Cork City Council 'treating us like dogs' say homeless Travellers

Several homeless Traveller families who were asked to vacate emergency accommodation in a hotel yesterday refused to leave Cork City Hall until their housing needs were addressed.

City officials spent the day trying to source alternative accommodation for the 21 adults and 31 children, who range in age from six-month-old twins to teenagers, some of whom spent the day in the lobby of City Hall.

They had been staying in 16 rooms and an apartment in the four-star Kingsley Hotel on Carrigrohane Road since they told City Hall that their caravans at the Carrigrohane Rd halting site had been extensively damaged during Storm Eleanor earlier this month.

The accommodation costs were being covered by the Department of Social Protection.

They were asked to leave the hotel on Wednesday night after alleged antisocial behaviour on the premises.

The hotel was not available for comment.

It is understood there were a number of minor issues linked to the behaviour of some of the children, but there were serious concerns about the behaviour of some of the adults using the residents’ bar.
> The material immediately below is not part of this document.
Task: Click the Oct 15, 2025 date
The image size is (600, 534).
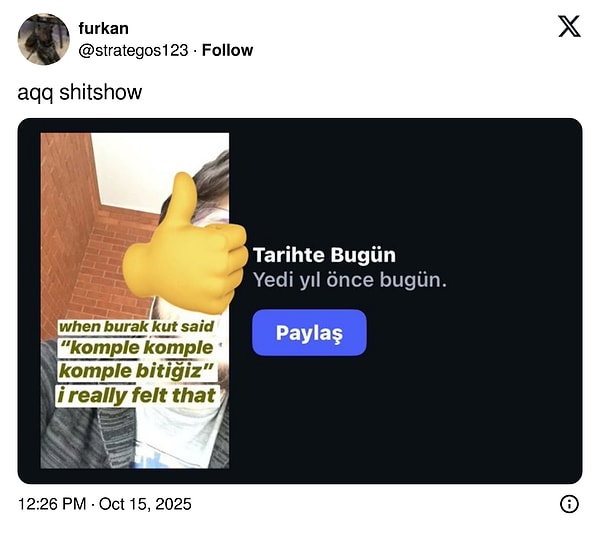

The Travellers in City Hall said they did not want to be named amid fears of discrimination.

A mother of two children, aged two and four, accepted that some of the children had been “running up and down corridors, banging on doors and messing in the lifts”, and that some other individuals had caused a disturbance, but she said it was unfair that all 11 families had been asked to leave.

She said they all had to pack their bags and leave around 5pm and then find their own accommodation.

“We were scattered all over the city,” she said.

She finally secured a room for her family in the Maryborough Hotel just after midnight. Another family got a room in the Montenotte Hotel.

She said children are missing school.

“They are treating us like dogs. We just want stable homes,” she said.

One of the men said the famalies were promised new accommodation after the halting site was swamped by the 2009 flood, but nothing has happened.

Another, who lived on the site for 24 years, said: “In the long-term, we need proper, livable homes. We don’t want to go back to the site.”

A spokesperson for City Hall said last night: “The families are looking after their own accommodation tonight after a previous emergency accommodation solution broke down. Cork City Council has arranged for the substantial damage to their mobile homes to be assessed.

“The council is awaiting receipt of the assessor’s reports. Any replacements can only be facilitated subject to available funding.”